» **TEKS YANG DITAMPILKAN**
━━━━━━━━━━━━━━━━━━━━

Baca berita tanpa iklan. Gabung Kompas.com+
Salin Artikel

5,3 Miliar Ponsel Jadi Sampah Elektronik di Tahun 2022

KOMPAS.com - Lebih dari lima miliar atau 5,3 miliar dari 16 miliar ponsel yang dimiliki di seluruh dunia akan berakhir dibuang menjadi sampah elektronik pada tahun 2022 ini.

Jika ditumpuk di atas satu sama lain, gawai bekas itu tingginya bisa mencapai 50.000 Km atau seratus kali lebih tinggi dari Stasiun Luar Angkasa Internasional berada.

Temuan tersebut, seperti dikutip dari Phys, Jumat (14/10/2022) merupakan hasil penelitian yang dilakukan oleh WEE, asosiasi nirlaba yang mewakili 46 organisasi produsen yang bertanggung jawab.

Meski ponsel-ponsel pintar mengandung emas, tembaga, perak, paladium, dan komponen daur ulang lainnya yang berharga, hampir semua perangkat yang tak dinginkan ini akan ditimbun, dibuang, atau dibakar, yang akan berdampak pada kesehatan dan lingkungan yang signifikan.

Seruan untuk melakukan lebih banyak daur ulang dari bahan-bahan yang berbahaya pada ponsel pintar itu pun terus dilakukan.

"Smartphone (ponsel pintar) adalah salah satu produk elektronik yang menjadi perhatian utama (permasalahan sampah elektronik) kami. Dan jika tak mendaur ulang bahan-bahan itu, kita harus menambangnya di negara-negara seperti China atau Kongo," kata Pascal Leroy, Direktur Jenderall Forum WEE.

Menurut Global E-waste Monitor 2020, ponsel yang mati hanyalah puncak dari 44,48 juta ton limbah atau sampah elektronik global yang dihasilkan setiap tahun yang tak tidak di daur ulang.

Menurut survei di enam negara Eropa, dari Juni hingga September 2022, lebih dari 5 miliar ponsel tidak akan terpakai dan orang-orang memilih untuk menyimpan alih-alih membawanya untuk diperbaiki atau didaur ulang. Ini tentu saja berpotensi menjadi sampah elektronik.

Lebih lanjut, setidaknya ada sekitar 5 Kg perangkat elektronik yang ditimbun oleh rata-rata keluarga Eropa.

Temuan baru terkait sampah-sampah elektronik ini juga mengungkapkan bahwa 46 persen dari 8.775 rumah tangga yang disurvei, berpikir untuk menyimpan peralatan elektronik, termasuk ponsel mereka karena ada kemungkinan akan digunakan di masa depan.

15 persen lainnya menimbun gadget mereka dengan tujuan untuk menjual atau memberikannya. Sedangkan 13 persen menyimpannya karena punya nilai sentimental.

━━━━━━━━━━━━━━━━━━━━

» **PETUNJUK PENGERJAAN**
• a. Menurut artikel di atas, berapa persen rumah tangga yang menyimpan perangkatnya karena nilai sentimental?
• b. Salin kata demi kata bagian artikel di atas, dimulai pada kata-kata "Temuan tersebut, seperti" dan berhenti setelah kata-kata "Jenderall Forum WEE.".
Baris-baris ini diambil dari sumber lain.

━━━━━━━━━━━━━━━━━━━━

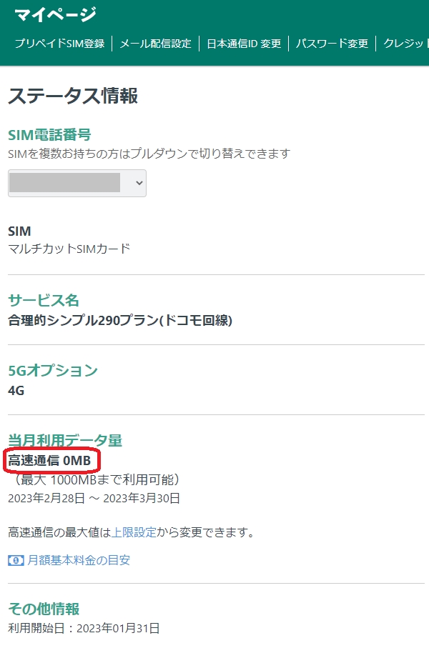Select 日本通信ID 変更 menu item
Screen dimensions: 429x648
244,44
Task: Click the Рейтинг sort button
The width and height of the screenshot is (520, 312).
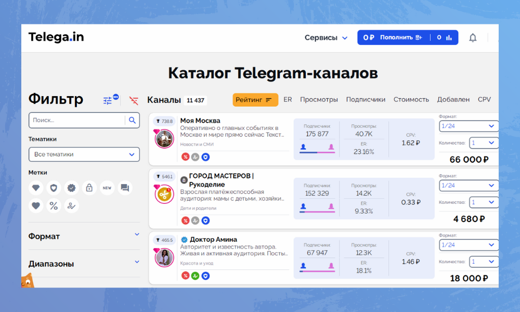Action: pos(255,100)
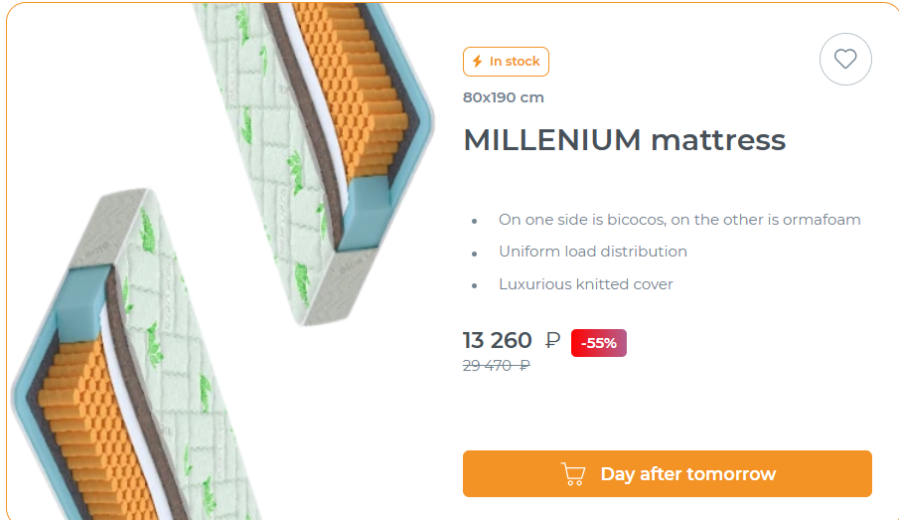This screenshot has width=899, height=520.
Task: Click the current price 13 260
Action: coord(498,340)
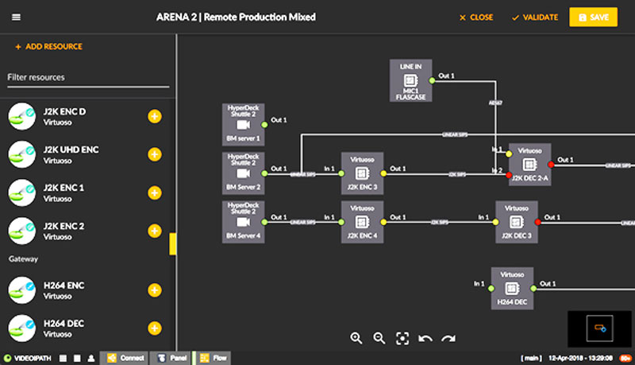Click the VALIDATE button

pyautogui.click(x=535, y=17)
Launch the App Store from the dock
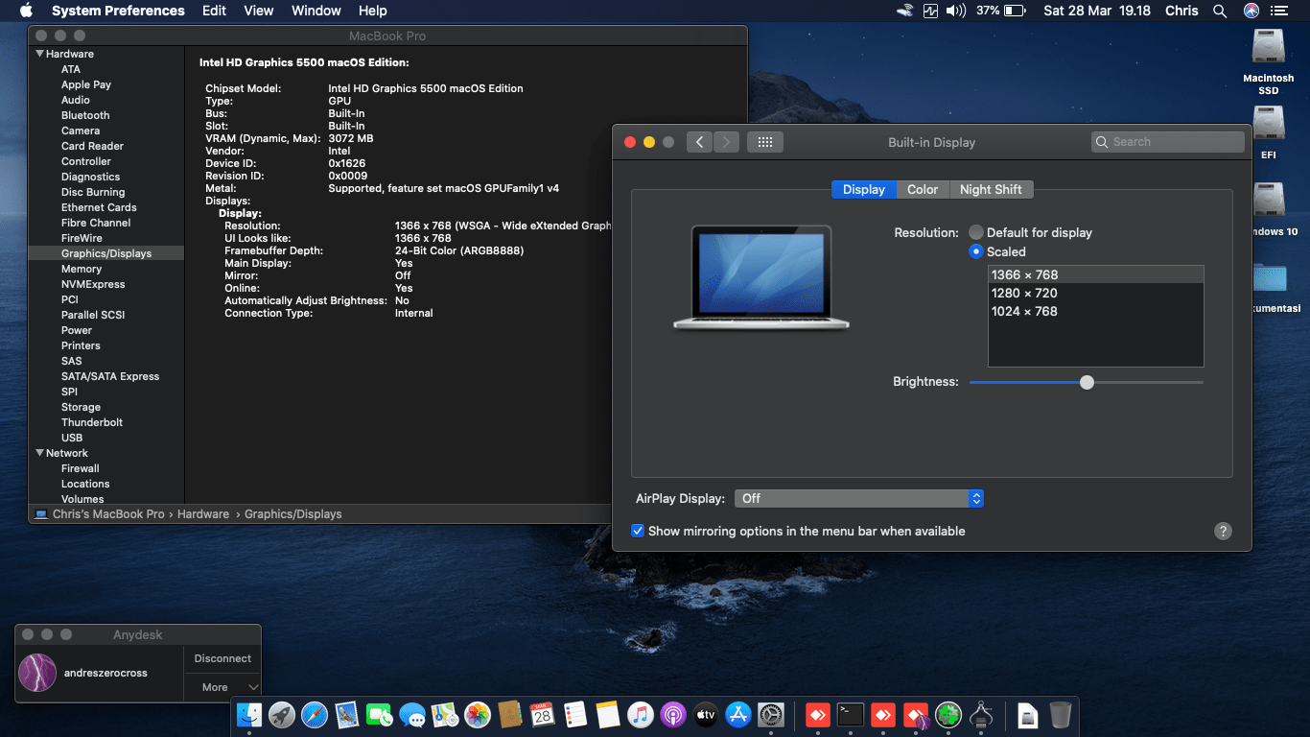Screen dimensions: 1310x737 pyautogui.click(x=737, y=715)
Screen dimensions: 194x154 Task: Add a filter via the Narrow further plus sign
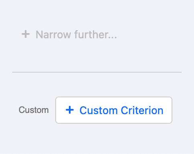(26, 34)
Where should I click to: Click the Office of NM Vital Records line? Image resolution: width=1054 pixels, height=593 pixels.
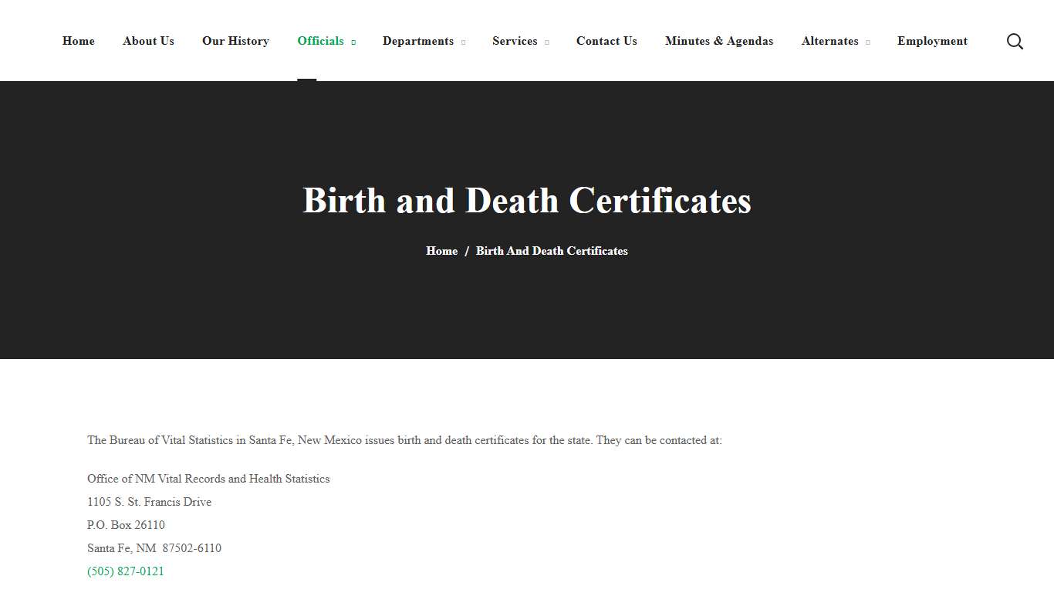[x=208, y=479]
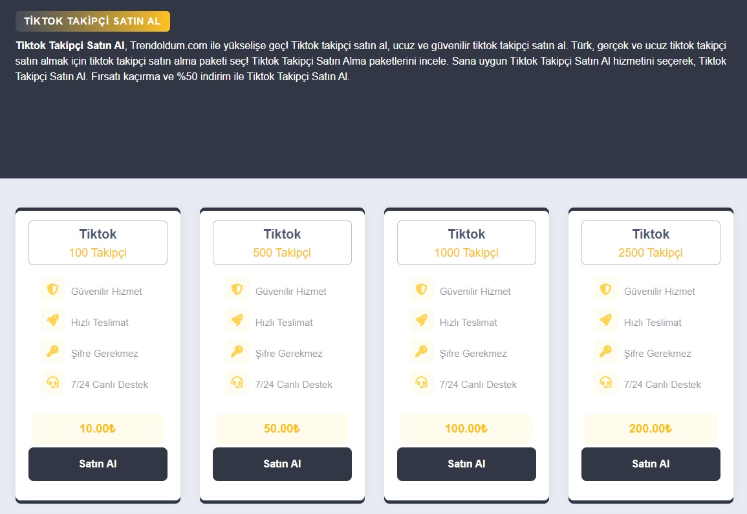Select the Tiktok 100 Takipçi title box
This screenshot has width=747, height=514.
(x=98, y=243)
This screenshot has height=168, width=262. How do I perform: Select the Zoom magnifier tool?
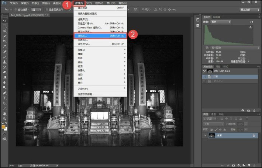(5, 119)
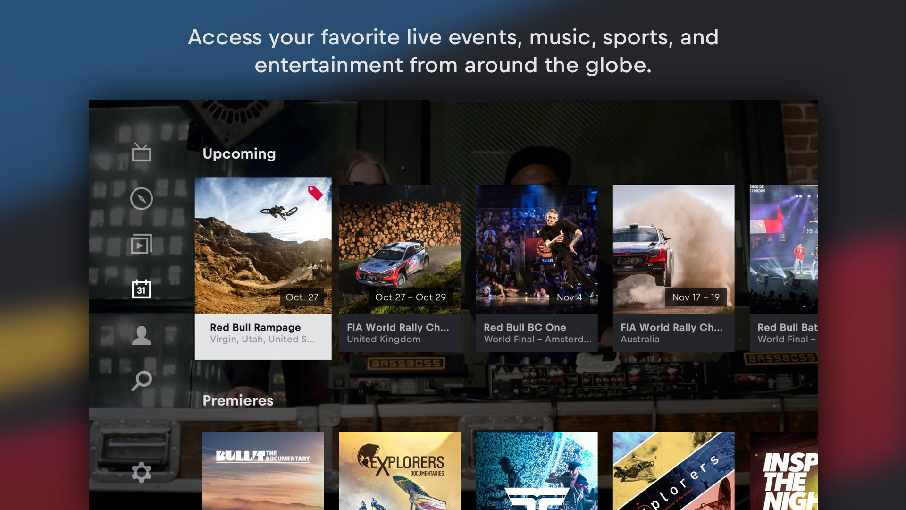Viewport: 906px width, 510px height.
Task: Open FIA World Rally United Kingdom card
Action: pyautogui.click(x=400, y=268)
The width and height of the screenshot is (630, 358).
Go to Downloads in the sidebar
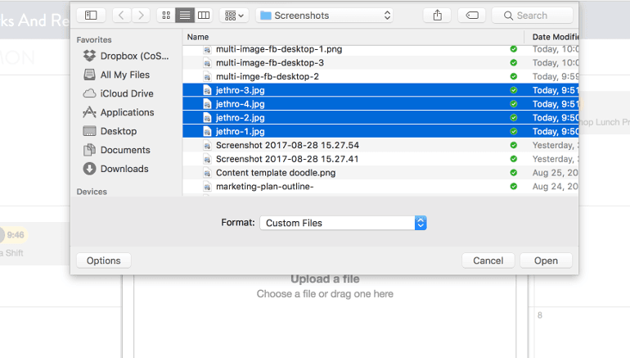(x=124, y=169)
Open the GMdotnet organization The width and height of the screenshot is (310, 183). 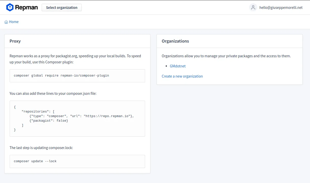pos(178,66)
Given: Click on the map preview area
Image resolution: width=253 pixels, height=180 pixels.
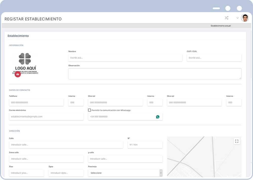Looking at the screenshot, I should tap(200, 159).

━━━━━━━━━━━━━━━━━━━━

» **JAWABAN PER TUGAS**
• a. 13 persen.

• b.
Temuan tersebut, seperti dikutip dari Phys, Jumat (14/10/2022) merupakan hasil penelitian yang dilakukan oleh WEE, asosiasi nirlaba yang mewakili 46 organisasi produsen yang bertanggung jawab.

Meski ponsel-ponsel pintar mengandung emas, tembaga, perak, paladium, dan komponen daur ulang lainnya yang berharga, hampir semua perangkat yang tak dinginkan ini akan ditimbun, dibuang, atau dibakar, yang akan berdampak pada kesehatan dan lingkungan yang signifikan.

Seruan untuk melakukan lebih banyak daur ulang dari bahan-bahan yang berbahaya pada ponsel pintar itu pun terus dilakukan.

"Smartphone (ponsel pintar) adalah salah satu produk elektronik yang menjadi perhatian utama (permasalahan sampah elektronik) kami. Dan jika tak mendaur ulang bahan-bahan itu, kita harus menambangnya di negara-negara seperti China atau Kongo," kata Pascal Leroy, Direktur Jenderall Forum WEE.